• [ACTIVITY]
Print the records below once again, exactly as they were given.

(Stored data entries)
++++++
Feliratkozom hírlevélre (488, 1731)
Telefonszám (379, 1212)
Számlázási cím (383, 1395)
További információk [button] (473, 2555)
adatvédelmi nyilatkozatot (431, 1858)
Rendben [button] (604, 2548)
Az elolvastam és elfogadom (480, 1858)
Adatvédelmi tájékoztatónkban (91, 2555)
++++++
• [ANSWER TO THE EXERCISE]
Feliratkozom hírlevélre (488, 1731)
Telefonszám (379, 1212)
Számlázási cím (383, 1395)
További információk [button] (473, 2555)
adatvédelmi nyilatkozatot (431, 1858)
Rendben [button] (604, 2548)
Az elolvastam és elfogadom (480, 1858)
Adatvédelmi tájékoztatónkban (91, 2555)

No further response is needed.